SHA256SUMS.gpg: bad signature

Hi!

I downloaded ubuntu-mate-20.04.2.0-desktop-amd64.iso and wanted to verify its checksum. So, I downloaded both SHA256SUMS.gpg and SHA256SUMS files. I have already "Ubuntu CD Image Automatic Signing Key (2012) [email protected]" on my key ring. But when running

gpg --keyid-format long --verify SHA256SUMS.gpg SHA256SUMS

I got the following result:

gpg: Signature made Thu Feb 11 22:01:40 2021 MSK
gpg:                using RSA key 843938DF228D22F7B3742BC0D94AA3F0EFE21092
gpg: BAD signature from "Ubuntu CD Image Automatic Signing Key (2012) <[email protected]>" [unknown]

And the files at https://cdimage.ubuntu.com/ubuntu-mate/releases/20.04/release/ look like this (note the date):

Something definitely wrong is here.

4 Likes

Hash checks out for me.
Maybe the file got corrupted or where you download it the hash isn't updated or something.
Try downloading from https://ubuntu-mate.org/download/amd64/focal/ instead.

Well, how do you know the hash is correct and the ISO image is not compromised? That's what the GPG signature is for. And failed GPG signature verification is a major reason for concern.

The link you gave has in turn "Direct Download" link which points exactly to the place I specified.

Probably such an issue is better to be reported to maintainers or developers, so I opened an issue here:

3 Likes

I recall the 20.04.2 ISOs had to be regenerated around that time due to a bug in the OEM installer:

https://wiki.ubuntu.com/FocalFossa/ReleaseNotes/ChangeSummary/20.04.2#A20.04.2.0_hotfix_bug_fixes

Good spot on the date. I would guess Canonical (a human or bot) didn't sign the updated checksum for this flavour for some reason - the other flavours seem just fine. :slightly_frowning_face:

3 Likes

Thanks for pointing out this issue. Apologies that you experienced this, but there does not seem to be any issues with the ISO but it's concerning that this occurred.

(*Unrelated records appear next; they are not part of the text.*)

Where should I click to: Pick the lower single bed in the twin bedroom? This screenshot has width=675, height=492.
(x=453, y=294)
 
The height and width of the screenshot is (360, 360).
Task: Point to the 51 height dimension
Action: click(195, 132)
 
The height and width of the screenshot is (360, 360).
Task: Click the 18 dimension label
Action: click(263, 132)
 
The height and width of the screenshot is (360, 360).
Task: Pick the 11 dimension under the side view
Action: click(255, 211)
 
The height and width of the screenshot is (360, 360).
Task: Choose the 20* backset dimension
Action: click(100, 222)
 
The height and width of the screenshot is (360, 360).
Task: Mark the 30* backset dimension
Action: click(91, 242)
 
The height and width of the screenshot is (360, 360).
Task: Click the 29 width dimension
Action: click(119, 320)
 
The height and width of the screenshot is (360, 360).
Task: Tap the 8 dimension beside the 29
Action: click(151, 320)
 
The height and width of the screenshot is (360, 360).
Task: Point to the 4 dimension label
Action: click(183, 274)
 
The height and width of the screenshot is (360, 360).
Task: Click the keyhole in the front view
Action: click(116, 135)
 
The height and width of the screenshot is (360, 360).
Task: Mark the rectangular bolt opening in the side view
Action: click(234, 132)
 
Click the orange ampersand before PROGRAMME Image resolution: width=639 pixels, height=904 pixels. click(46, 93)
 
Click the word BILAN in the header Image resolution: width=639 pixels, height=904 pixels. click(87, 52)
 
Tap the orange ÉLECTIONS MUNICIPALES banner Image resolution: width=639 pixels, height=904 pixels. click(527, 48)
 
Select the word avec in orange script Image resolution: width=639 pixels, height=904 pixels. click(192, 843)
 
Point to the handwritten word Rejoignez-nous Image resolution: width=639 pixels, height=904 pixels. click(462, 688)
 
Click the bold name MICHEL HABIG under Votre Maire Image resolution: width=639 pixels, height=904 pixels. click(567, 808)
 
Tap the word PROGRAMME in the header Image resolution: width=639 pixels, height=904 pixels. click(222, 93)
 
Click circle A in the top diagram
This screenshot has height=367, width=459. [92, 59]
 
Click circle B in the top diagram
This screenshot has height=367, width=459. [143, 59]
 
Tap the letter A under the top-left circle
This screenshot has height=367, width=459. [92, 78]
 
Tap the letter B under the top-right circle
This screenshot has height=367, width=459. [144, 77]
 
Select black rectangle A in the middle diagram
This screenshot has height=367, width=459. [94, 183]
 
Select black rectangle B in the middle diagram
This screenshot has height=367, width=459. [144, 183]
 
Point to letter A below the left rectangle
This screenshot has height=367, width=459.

I've created a report with the Ubuntu CD Image team to get the proper .gpg key posted. I'll update the forum posting as well as the GitHub issue you opened with details.

2 Likes

@xanderdin the .gpg key has been updated.

Thanks again for letting us know.

gpg --keyid-format long --verify SHA256SUMS.gpg SHA256SUMS
gpg: Signature made Fri 09 Apr 2021 04:09:29 PM MDT
gpg: using RSA key 843938DF228D22F7B3742BC0D94AA3F0EFE21092
gpg: Good signature from "Ubuntu CD Image Automatic Signing Key (2012) [email protected]"

4 Likes

Great! Thank you, too!

It seems I misunderstood you. The link I gave you gives a key and a download that matches the key. Luckily it seems the problem got resolved.